The <b>significance level</b> is set to be 0.05. 

In [None]:
#subsetting data
dc = df_data.query('IR == "InK"')['Total']
fig = df_data.query('IR == "RDR"')['Total']

t_output = stats.ttest_ind (dc, fig, equal_var=False)
display(t_output)


The p-value is calculated to be 0.596. Therefore the Null Hypothesis is accepted, and we conclude that the there is no statistically significant difference in the download counts between the two platforms. 


### Additional analysis on Google Scholar availability

Further exploratory analysis has been done to explore if there is any interesting patterns depending on whether and how records are indexed by Google Scholar. 

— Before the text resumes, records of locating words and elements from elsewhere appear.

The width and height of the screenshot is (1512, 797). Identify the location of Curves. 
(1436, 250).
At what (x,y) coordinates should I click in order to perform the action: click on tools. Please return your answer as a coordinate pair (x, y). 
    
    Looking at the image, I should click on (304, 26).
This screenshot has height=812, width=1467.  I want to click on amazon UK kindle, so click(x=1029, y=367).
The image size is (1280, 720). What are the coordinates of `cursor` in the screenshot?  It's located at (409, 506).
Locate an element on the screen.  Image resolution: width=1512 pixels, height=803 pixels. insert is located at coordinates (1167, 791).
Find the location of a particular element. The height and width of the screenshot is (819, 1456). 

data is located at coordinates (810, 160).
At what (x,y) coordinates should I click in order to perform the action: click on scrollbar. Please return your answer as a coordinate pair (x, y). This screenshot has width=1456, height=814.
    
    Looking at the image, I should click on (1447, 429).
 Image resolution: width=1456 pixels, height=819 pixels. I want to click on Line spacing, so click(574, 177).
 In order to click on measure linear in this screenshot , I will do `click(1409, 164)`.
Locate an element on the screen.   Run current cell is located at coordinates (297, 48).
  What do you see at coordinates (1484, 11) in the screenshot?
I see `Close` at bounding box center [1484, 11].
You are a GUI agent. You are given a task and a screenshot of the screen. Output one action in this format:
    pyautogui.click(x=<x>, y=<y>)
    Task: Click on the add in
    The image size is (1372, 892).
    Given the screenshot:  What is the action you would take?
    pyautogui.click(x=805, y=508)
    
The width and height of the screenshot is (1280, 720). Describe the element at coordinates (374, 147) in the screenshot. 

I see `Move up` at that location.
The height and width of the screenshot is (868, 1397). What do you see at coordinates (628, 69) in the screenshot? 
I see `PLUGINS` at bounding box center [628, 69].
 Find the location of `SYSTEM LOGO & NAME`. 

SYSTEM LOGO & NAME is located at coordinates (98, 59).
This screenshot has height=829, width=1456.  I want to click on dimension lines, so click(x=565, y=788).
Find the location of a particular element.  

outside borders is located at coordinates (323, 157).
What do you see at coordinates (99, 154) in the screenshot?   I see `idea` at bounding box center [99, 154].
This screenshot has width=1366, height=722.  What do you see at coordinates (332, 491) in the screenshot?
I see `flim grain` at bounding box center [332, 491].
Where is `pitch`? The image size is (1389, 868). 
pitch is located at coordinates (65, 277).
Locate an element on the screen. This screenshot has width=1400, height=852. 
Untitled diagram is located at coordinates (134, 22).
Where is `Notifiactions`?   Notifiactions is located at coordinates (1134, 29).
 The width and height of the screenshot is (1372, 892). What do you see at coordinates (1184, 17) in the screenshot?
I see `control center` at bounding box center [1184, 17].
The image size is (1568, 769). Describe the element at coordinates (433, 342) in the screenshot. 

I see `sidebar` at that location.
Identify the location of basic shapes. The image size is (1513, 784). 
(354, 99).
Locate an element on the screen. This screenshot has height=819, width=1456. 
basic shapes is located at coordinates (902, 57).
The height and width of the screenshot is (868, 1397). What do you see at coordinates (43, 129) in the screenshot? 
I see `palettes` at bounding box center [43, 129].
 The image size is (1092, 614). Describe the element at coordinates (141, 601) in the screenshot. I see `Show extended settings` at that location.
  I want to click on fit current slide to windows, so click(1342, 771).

#### 1. Download counts comparison between records indexed and not indexed by Google Scholar


In [None]:
from scipy.stats import mannwhitneyu

#check whether sample is normally distributed using Shapiro-Wilk test 
#subsetting data for downloads between August to October (only include data after fixing GS indexing issue for Figshare)
n_GS=df_data.query('GS_avail == 0')['AugToOct']
y_GS=df_data.query('GS_avail == 1')['AugToOct']

#perform t-test
ttest_GS = stats.ttest_ind (y_GS, n_GS, equal_var=False)
display(ttest_GS)
#perform Mann–Whitney U test (non-parametric test) as the sample size for n_GS is considered small. 
utest_GS = stats.mannwhitneyu (y_GS, n_GS)
display(utest_GS)
#both shows that the difference in downloads not significant


#### 2. Download counts comparison between records that provide unique PDF in Google Scholar (for records that are indexed by GS)

In [None]:
#use t-test to compare as N>30
#subsetting data
n_uniq = df_data.query('uniq_PDF == 0')['Total']
y_uniq = df_data.query('uniq_PDF == 1')['Total']

df_data[["uniq_PDF","Total"]].groupby("uniq_PDF").describe()


In [None]:
ttest_uniq = stats.ttest_ind (y_uniq, n_uniq, equal_var=False)
display(ttest_uniq)


#### 3. Will records that are the primary record on Google Scholar receive higher downloads compared to the ones that are not? 

In [None]:
n_primary = df_data.query('primary == "FALSE"')['Total']
y_primary = df_data.query('primary == "TRUE"')['Total']
df_data[["primary","Total"]].groupby("primary").describe()


In [None]:
#use t-test to compare, N=22, still ok 
ttest_primary = stats.ttest_ind (y_primary, n_primary, equal_var=False)
display(ttest_primary)
#result is significant - primary records receive more downloads 

In [None]:
#perform Mann–Whitney U test (non-parametric test) as the sample size for n_primary is considered small. 
utest_primary = stats.mannwhitneyu (y_primary, n_primary)
display(utest_primary)

Both tests support that the difference between primary records and non-primary records are significant.